Ephraim McDowell Cosgrave: Irish physician

Oladele Olajide Onada
St. James’s Hospital, Trinity College, Dublin University, Ireland (Summer 2014)

 

Portrait of Ephraim M. Cosgrave (1853 – 1928)
Ephraim M. Cosgrave (1853 – 1928)
With permission from W. Harriet

Of the many physicians who originated from Ireland few were more eminent than Ephraim McDowell Cosgrave. Born into a family with a distinguished record in serving the Irish people, he was born in Dublin North and grew up with an interest in Georgian houses, Dublin maps, and photography.1-5 His parents were Alexander W. Cosgrave and Anna (nee McDowell), and he was named after his maternal grandfather, Ephraim McDowell.

He studied at Trinity College, Dublin, first chemistry and biology, then graduated in medicine in 1878. He taught biology to medical students at the Carmichael School of Medicine, then developed an interest in chest medicine and wrote many articles on tuberculosis. In 1889 he became physician and senior lecturer to the Whitworth Fever General Hospital, Drumcondra. There he prevented the closure of the hospital and its conversion to a Georgian church.

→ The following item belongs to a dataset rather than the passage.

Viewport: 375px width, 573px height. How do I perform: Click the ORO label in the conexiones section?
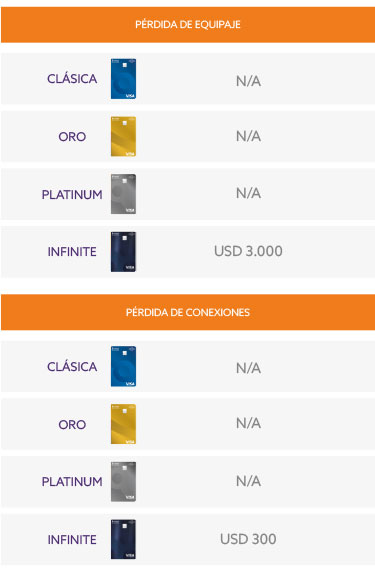[72, 425]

His private practice included the wife of the Duke of Leinster, Baroness Hermione Wilhelmina from Menton, France, who died of tuberculosis at the age of thirty-three. He championed tuberculosis control in Ireland, and in 1889 was promoted to professor of biology of the Royal College of Surgeons of Ireland. He continued to work closely with the Department of Health and Communicable Diseases, was featured in several national newspapers,4 and became president of the Royal College of Physicians of Ireland. By 1910 tuberculosis in Ireland began to decline.6,7

During World War One many British doctors had joined the army and the vacant posts were filled by Irish doctors who came to Britain as economic migrants. They were resented, as expressed in a letter published in the British Medical Journal, the feeling being that the Irish doctors should also do their share in treating wounded soldiers and evacuating civilian casualties. Professor Cosgrave’s popularity grew as he oversaw the management of the Fever Hospital and persuaded Irish doctors to enlist in the British Army Medical Services. On August, 18 1914, the first contingent of Irish doctors traveled to France. They were designated as number 1 Stationery Hospital; number 1 General Hospital; number 13, 14, and 15 Field Ambulance Divisions. They went from Dublin port to Le Havre to evacuate casualties from the western front. At the time most of the ships transporting soldiers to Ireland contained an average of 400 soldiers. Hospitals all over Ireland, including the Dublin Fever Hospital, were filled with returning sick people.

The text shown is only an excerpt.